The modest requirements also make RoseTTAFold suitable for public hosting and distribution, something that may never have been in AlphaFold2’s cards.
“We have a public server that anyone can submit protein sequences to and predict structures,” Baker said. “Since we put the server down a few weeks ago, there have been over 4,500 submissions. We’ve also made the source code available for free.”
This may sound very typical, and it is, but protein folding has historically been one of the most difficult problems in biology and one to which countless hours of high-performance computing have been devoted. You might remember Folding@home, the popular distributed computing app that lets people donate their computing cycles to an effort to predict protein structures. The kind of problem that might have taken a thousand computer days or weeks to do – essentially by brute-forcing solutions and checking fits – can now be done in minutes on a single desktop.
The physical structure of proteins is of utmost importance in biology, as it is the proteins that perform most of the functions in our bodies, and the proteins that must be modified, suppressed, increased for medical reasons, and so on; First, however, they need to be understood, and until November that understanding could not be achieved computationally reliably. This was proven possible in CASP14, and has now been made widely available.

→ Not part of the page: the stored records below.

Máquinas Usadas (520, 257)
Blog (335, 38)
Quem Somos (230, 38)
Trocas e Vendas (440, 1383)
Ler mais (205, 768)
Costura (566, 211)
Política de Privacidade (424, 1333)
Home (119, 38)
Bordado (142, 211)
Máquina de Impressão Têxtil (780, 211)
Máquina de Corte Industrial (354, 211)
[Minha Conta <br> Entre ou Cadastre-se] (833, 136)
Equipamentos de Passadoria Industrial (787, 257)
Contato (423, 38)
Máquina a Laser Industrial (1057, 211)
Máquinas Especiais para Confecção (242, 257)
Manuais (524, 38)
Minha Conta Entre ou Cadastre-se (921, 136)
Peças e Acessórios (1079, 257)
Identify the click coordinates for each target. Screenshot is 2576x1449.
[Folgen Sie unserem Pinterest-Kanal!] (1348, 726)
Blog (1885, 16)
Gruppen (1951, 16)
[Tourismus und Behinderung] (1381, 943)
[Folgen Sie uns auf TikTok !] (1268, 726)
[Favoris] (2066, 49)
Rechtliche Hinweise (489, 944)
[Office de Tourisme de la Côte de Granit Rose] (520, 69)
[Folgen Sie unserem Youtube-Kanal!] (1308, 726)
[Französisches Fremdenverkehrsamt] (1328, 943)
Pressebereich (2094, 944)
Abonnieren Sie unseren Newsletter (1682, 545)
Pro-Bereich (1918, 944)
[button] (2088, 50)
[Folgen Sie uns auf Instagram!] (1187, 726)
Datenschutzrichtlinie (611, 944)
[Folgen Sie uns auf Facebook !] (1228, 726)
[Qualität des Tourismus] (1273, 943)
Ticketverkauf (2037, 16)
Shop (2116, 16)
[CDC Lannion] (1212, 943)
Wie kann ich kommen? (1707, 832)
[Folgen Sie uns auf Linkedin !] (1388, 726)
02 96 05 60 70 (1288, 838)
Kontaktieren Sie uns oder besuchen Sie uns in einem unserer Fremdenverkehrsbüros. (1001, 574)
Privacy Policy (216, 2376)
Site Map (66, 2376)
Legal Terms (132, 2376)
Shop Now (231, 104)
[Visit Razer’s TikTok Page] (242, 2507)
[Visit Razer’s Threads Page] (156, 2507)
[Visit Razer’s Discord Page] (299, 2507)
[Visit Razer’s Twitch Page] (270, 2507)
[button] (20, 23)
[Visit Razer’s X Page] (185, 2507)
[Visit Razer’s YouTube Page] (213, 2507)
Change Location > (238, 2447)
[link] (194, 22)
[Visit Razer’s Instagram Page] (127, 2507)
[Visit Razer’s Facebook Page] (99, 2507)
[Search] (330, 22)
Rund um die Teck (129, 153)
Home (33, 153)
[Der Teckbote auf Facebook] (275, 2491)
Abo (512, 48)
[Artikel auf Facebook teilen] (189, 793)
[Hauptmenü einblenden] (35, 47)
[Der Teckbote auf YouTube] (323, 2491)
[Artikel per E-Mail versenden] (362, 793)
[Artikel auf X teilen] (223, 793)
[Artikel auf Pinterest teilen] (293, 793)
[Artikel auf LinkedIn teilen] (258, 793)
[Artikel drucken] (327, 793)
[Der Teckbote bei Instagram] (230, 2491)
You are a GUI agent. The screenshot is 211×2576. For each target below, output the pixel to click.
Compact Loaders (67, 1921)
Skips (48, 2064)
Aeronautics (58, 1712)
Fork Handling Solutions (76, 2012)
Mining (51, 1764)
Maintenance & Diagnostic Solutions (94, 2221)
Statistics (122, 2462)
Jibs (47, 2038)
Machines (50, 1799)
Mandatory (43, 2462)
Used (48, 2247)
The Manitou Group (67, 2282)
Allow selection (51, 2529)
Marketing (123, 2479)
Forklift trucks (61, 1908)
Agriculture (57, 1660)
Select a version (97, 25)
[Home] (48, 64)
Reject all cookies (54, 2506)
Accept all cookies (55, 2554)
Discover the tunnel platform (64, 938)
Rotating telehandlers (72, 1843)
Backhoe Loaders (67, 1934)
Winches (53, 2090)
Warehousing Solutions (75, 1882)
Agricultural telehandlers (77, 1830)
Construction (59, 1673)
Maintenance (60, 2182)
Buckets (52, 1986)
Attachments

It is not, by a long shot, a “solution” to the problem of protein folding, although sentiment is expressed. Most proteins resting under neutral conditions can now predict their structure, and this has enormous bearing in many domains, but proteins are rarely found “at rest under neutral conditions”. They twist and reverse to capture or release other molecules, to block or slip through gates and other proteins, and generally do whatever they do. These interactions are far more numerous, complex and difficult to predict, and neither AlphaFold2 nor RoseTTAFold can do so.
“There are many exciting chapters ahead… the story is just beginning,” Baker said.
With regard to the DeepMind paper, Baker offered the following commentary in the spirit of collegiate camaraderie:
I’ve read it, and I think it’s a beautiful paper describing the fantastic work.
The DeepMind paper is really very complementary to our paper, and I think it’s fitting that it’s not coming after us, as our work is really based on their progress.
I think readers will enjoy reading both papers – they are far from repetitive. As we point out in our paper, their method is more accurate than ours, and it will now be very interesting to see which features of their approach are responsible for the remaining differences. We are already using RoseTTAFold for protein design and more systematic protein-protein complex structure prediction, and we are excited to rapidly improve these alongside traditional single chain modeling by incorporating ideas from the DeepMind paper.
If you’re curious about the science and possible results, consider reading this more detailed and technical account of the methods and possible next steps as written in the wake of AlphaFold 2’s CASP 14 performance.